* **Exercise description**:
Nothing but the lines from the one containing "Click the 'VOTRE % DU POOL' label" through the last line of the material should appear in the answer, transcribed exactly, pictures excluded.

* **Records for the task**:
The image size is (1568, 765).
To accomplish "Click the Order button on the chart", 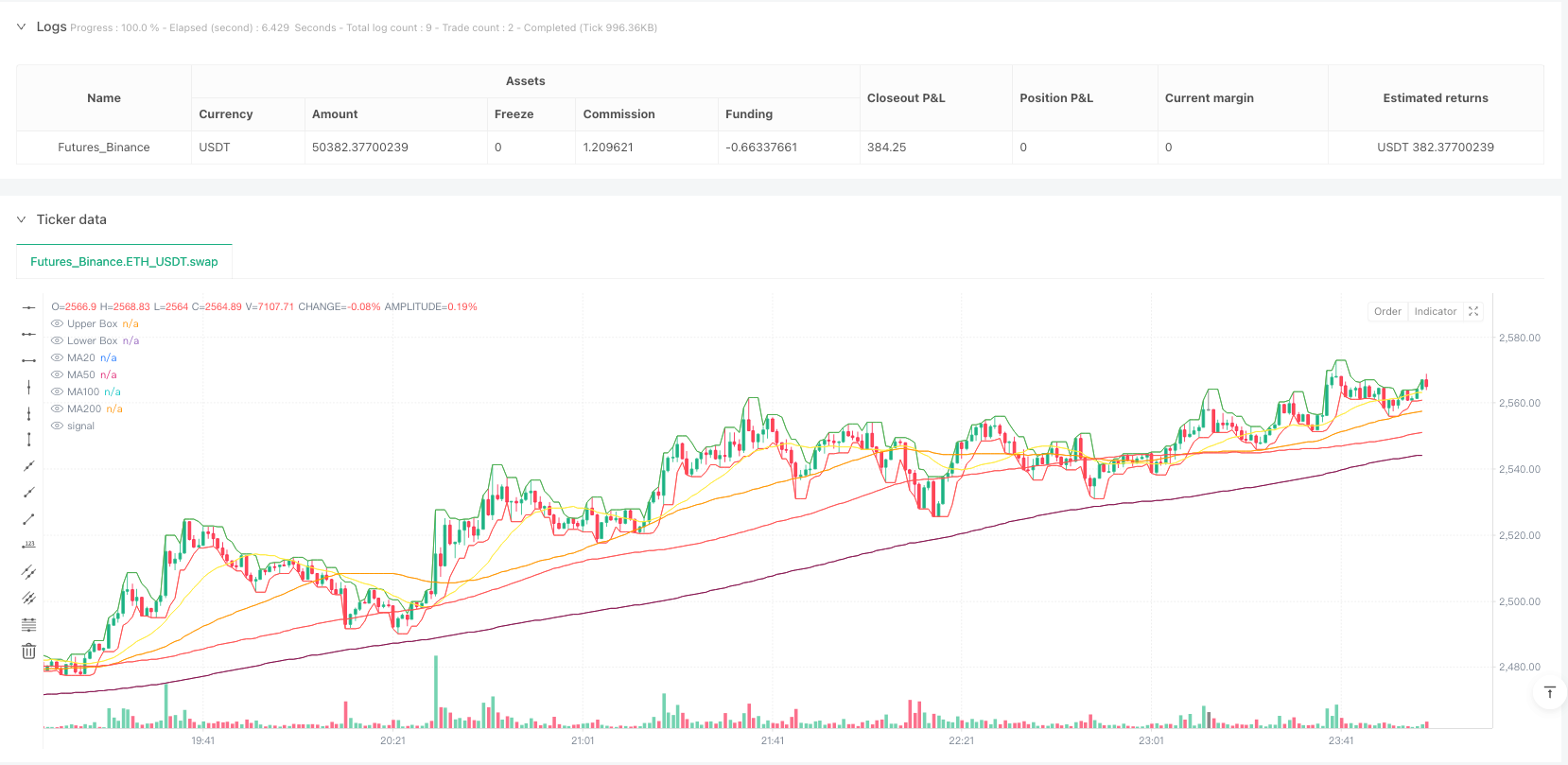I will (1387, 311).
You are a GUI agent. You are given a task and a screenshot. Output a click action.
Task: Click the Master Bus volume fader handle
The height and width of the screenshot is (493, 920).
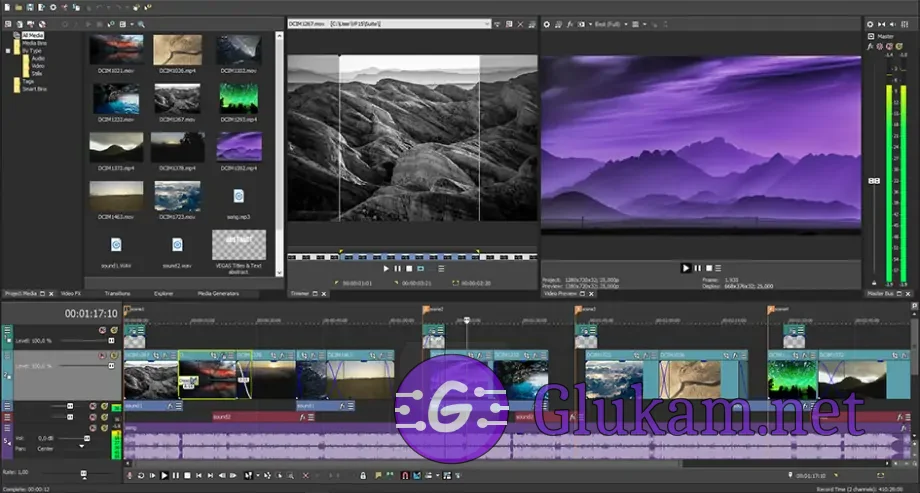coord(873,180)
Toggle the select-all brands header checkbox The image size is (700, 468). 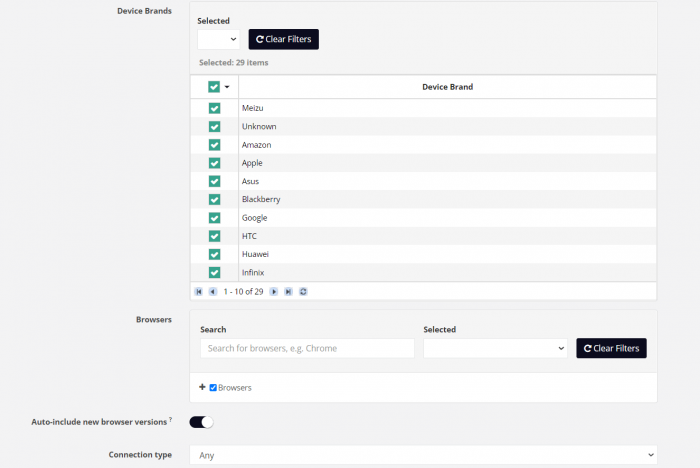(x=214, y=87)
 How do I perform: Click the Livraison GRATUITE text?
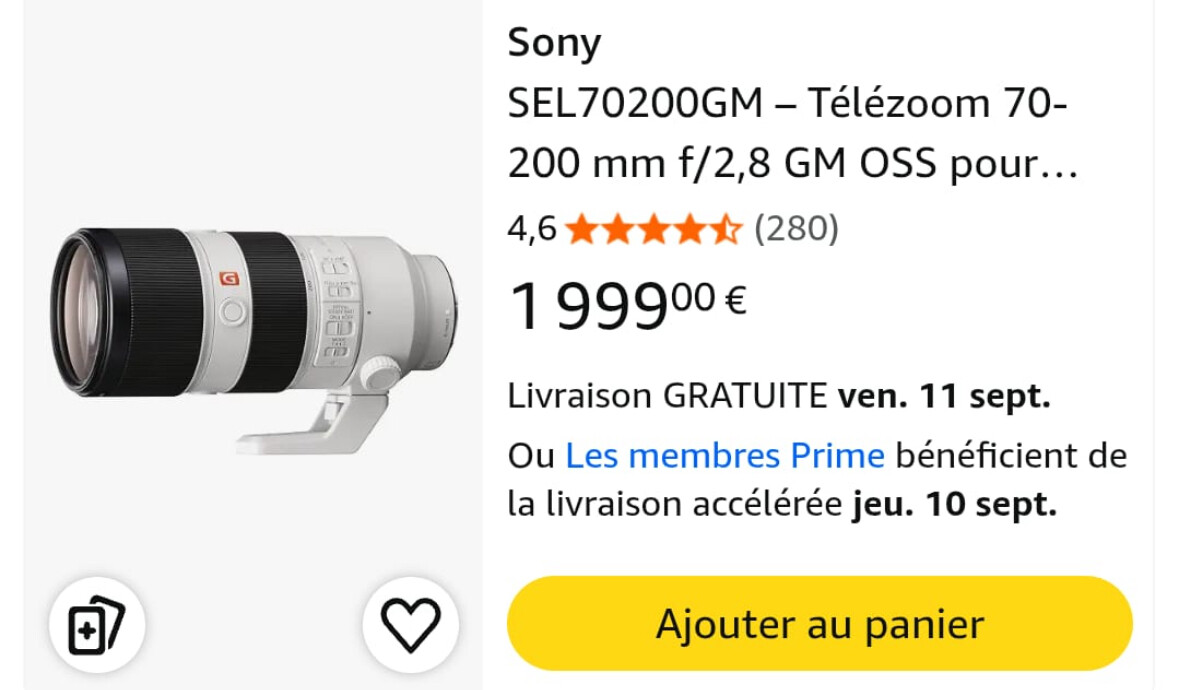point(668,396)
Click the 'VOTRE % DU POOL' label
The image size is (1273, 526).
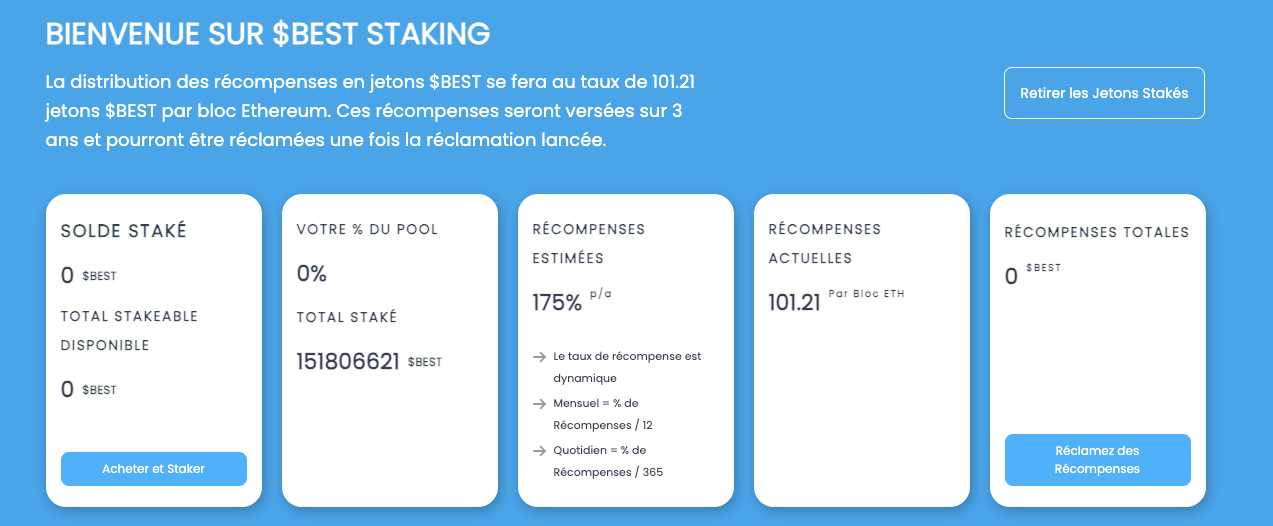coord(367,229)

* **Result for this task**:
Click the 'VOTRE % DU POOL' label
The image size is (1273, 526).
coord(367,229)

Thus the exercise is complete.